When you do notice an increase in the error rate for an operation, you can use the RCA view to compare a point of time when the error rate was stable (called the baseline) to the time when the rate was high (regression). You then use analysis tools to identify what caused the increase in errors.

  1. From the Service Directory, select a service and click the Deployments tab. Sparkline charts show the top changes in latency, error rate, and operation rate for the Key Operations for that service. The operations are initially sorted by highest change during the time period initially selected.

More About How Cloud Observability Measures Change

Cloud Observability measures two aspects of change: size and continuity. A full bar indicates that a large, sustained change has happened. Smaller bars indicate either a smaller change or one that did not last for the full time period. Only changes that are relative (i.e. a change of 10ms to 500ms is ranked higher than one of 1s to 2s) are considered.

The yellow bar means that an SLI had an objectively large change, regardless of service or operation. Cloud Observability’s algorithm runs on each SLI independently. For example, when the bar displays for an operation’s latency, that means latency has changed – not that its change was greater compared to the other SLIs.

When determining change, Cloud Observability compares the SLI of the baseline SLI time series to the comparison SLI time series. Those time periods are determined using the data currently visible in the charts.

You can change the amount of time displayed using the time period dropdown at the top right of the page.

The baseline and comparison time periods are determined as follows:

If there is one or more deployment markers visible:

  • For latency and error rates, Cloud Observability compares the performance after the selected version to performance in all other versions.
  • For operation rate, it compares the rate before the deployment marker to after the deployment marker.

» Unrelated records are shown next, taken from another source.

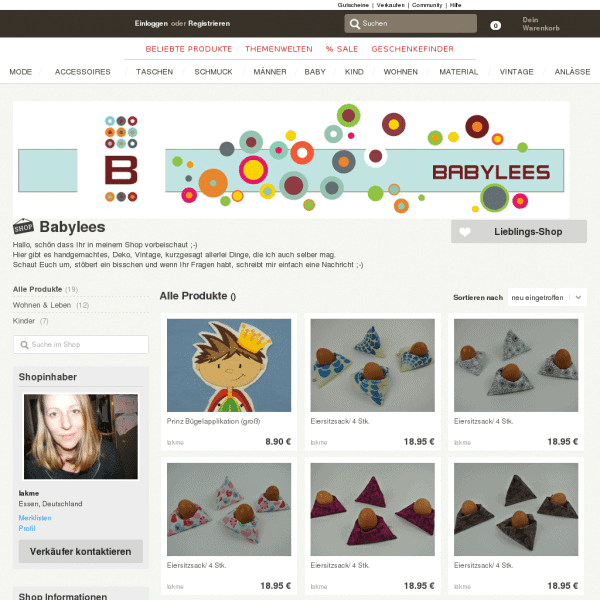Screen dimensions: 600x600
Task: Open the sort order dropdown
Action: click(x=547, y=297)
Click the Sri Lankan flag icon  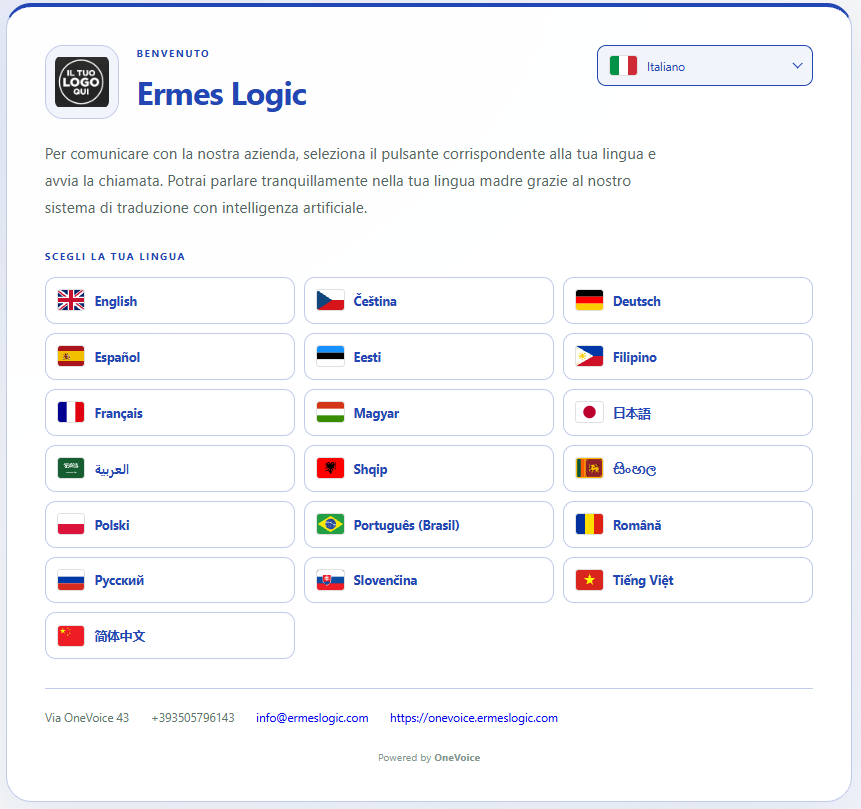pos(589,468)
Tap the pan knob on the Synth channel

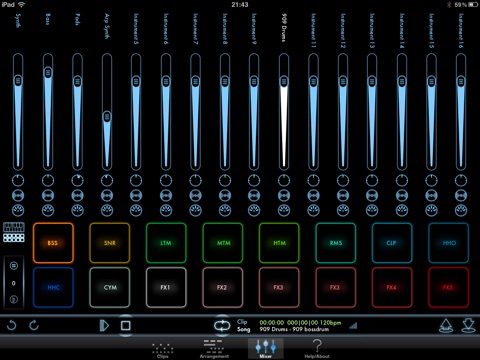[18, 180]
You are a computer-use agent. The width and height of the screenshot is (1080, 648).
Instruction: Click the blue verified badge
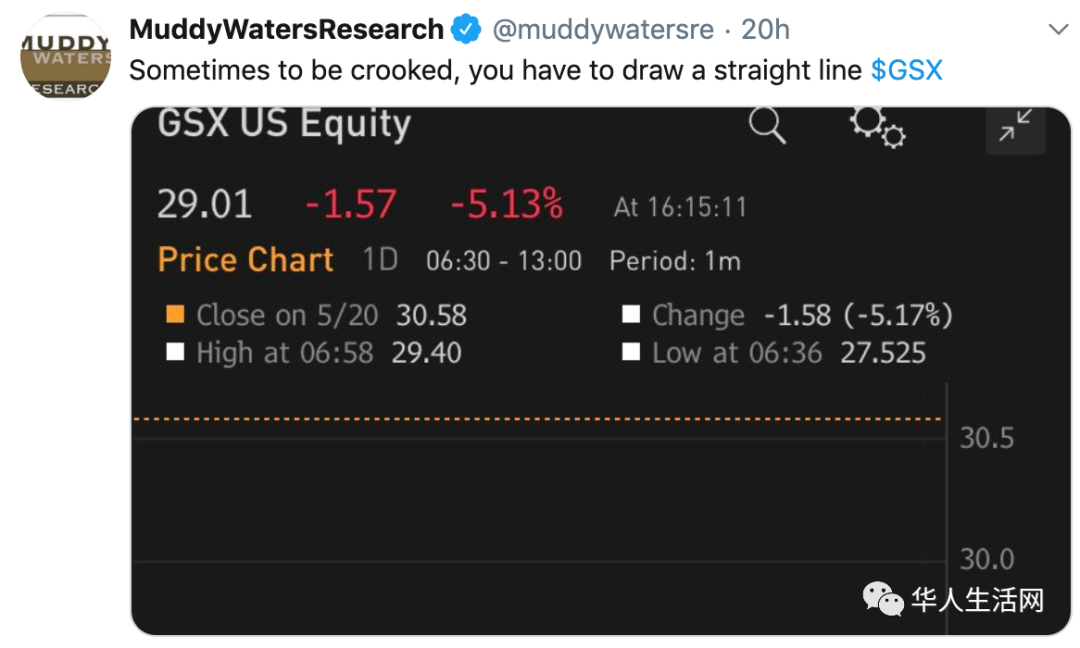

If there are no deployment markers visible:
Cloud Observability compares the performance of the first half of the time period to the second half.

Expandable end

If you’ve implemented an attribute to denote new versions of your service, a deployment marker displays at the time the deployment occurred. In the example below, for the update-inventory operation, a deploy occurred at 12:40 pm. Hover over the marker to view details. These markers allow you to quickly correlate deployment with a possible regression. When a deploy only affects a segment of traffic (like a canary deployment or an A/B test), Cloud Observability shows you the performance and amount of traffic for each version.

  1. When you find an error spike to investigate, select the operation’s sparkline chart and then click in the spike in larger Error % chart to create a range of time to collect data from.

    Choose a spot in the middle of a spike to avoid collecting data from before the regression occurred. You can also zoom in on a time period by clicking and dragging over the time period you want a closer look at. The charts redraw to report on just the period you selected.

    A shaded red box shows the time range from which span data will be used for analysis of the regression.

  2. Choose to compare that data with data from directly before the previous deploy, an hour ago, a day ago, or you can select your own baseline window.

    When you click Custom baseline window, click into the chart and move the blue box to choose your baseline.

    The RCA (root cause analysis) view opens to show data from both time periods. The color blue represents the baseline time window and red represents the regression time window.

    To change either the Regression or Baseline time, click and move the shaded box. You can also zoom in on a time period by clicking and dragging over the time period you want to zoom in on.

Read on for instructions for using these tools.

See operation request path

The Operation Diagram shows downstream, upstream, or all operations from the operation and service you’re investigating. By default, Cloud Observability applies an error=true filter and builds this diagram using only spans with errors. Red halos denote error percentages. The larger the halo, the more errors are present. The operation you’re currently investigating has a blue animated halo.

Cloud Observability also shows you the number of logs associated with each operation, based on the filters applied. For example, when error=true is applied as a filter, these counts only include logs on spans with errors.

By default, the diagram shows you all downstream operations. You can change the diagram to show upstream operations or both downstream and upstream operations using the dropdown menu.

The diagram edges represent relationships between spans and is dependent on the quality of your instrumentation. Missing spans may cause edges to appear when there is no parent-child relationship. The following can cause missing spans:

  • The Microsatellite dropped the span (for example, your Microsatellite pool is not auto-scaling to keep up with traffic)
  • The tracer dropped the span (for example, your application crashed or never called span.flush() ),
  • There is an issue with your instrumentation (context was dropped, or the service with a parent span is not instrumented).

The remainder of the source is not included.